Z tego artykułu się dowiesz:
- Dlaczego Pekin domaga się otwarcia zamkniętych przejść na granicy z Białorusią?
- Jakie są ekonomiczne skutki zamknięcia granic dla przewozów towarowych między Chinami a UE?
- Jakie stanowisko w tej sprawie przedstawia chińskie Ministerstwo Spraw Zagranicznych?
- Jak zamknięcie granic wpływa na polskich przewoźników i lokalny rynek transportowy?
Z powodu rosyjsko-białoruskich manewrów Zapad, prowadzonych tuż nad granicą z Polską, od piątku zamknięte są przejścia na Białoruś: dla samochodów osobowych Terespol-Brześć, dla ciężarowych Kukuryki-Kozłowiczy oraz trzy kolejowe dla ruchu towarowego: Kuźnica Białostocka-Grodno, Siemianówka-Swisłocz, Terespol-Brześć.

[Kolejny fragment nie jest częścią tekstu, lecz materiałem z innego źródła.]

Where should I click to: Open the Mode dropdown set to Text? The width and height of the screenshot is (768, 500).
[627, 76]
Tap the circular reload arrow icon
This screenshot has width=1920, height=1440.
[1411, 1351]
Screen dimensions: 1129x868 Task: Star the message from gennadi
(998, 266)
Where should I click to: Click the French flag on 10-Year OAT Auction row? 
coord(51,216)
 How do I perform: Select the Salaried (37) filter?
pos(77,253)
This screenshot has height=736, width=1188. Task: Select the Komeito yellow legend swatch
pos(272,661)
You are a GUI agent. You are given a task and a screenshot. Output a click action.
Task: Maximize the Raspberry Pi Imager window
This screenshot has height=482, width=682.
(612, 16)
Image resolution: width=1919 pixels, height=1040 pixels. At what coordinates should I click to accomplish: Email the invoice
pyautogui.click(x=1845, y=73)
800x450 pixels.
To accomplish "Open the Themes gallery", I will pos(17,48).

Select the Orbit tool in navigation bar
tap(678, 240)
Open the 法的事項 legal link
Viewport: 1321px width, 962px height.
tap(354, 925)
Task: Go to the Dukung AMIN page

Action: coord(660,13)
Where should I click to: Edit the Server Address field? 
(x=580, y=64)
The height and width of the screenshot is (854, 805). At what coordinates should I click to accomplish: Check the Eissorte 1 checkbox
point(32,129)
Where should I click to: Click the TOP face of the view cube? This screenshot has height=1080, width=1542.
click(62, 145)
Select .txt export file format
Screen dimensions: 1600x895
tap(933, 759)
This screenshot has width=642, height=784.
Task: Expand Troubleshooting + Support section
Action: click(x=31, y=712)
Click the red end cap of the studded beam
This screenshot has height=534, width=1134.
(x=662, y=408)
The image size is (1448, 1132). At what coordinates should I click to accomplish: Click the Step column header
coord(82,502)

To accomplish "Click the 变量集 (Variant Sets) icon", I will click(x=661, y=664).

Po środowym nalocie rosyjskich dronów na Polskę rząd ogłosił, że zakaz obowiązuje do odwołania. – Ruch wznowimy, gdy będziemy pewni, że bezpieczeństwo Polaków jest zagwarantowane, że nie grożą nam żadne prowokacje – wyjaśnia minister spraw wewnętrznych i administracji Marcin Kierwiński.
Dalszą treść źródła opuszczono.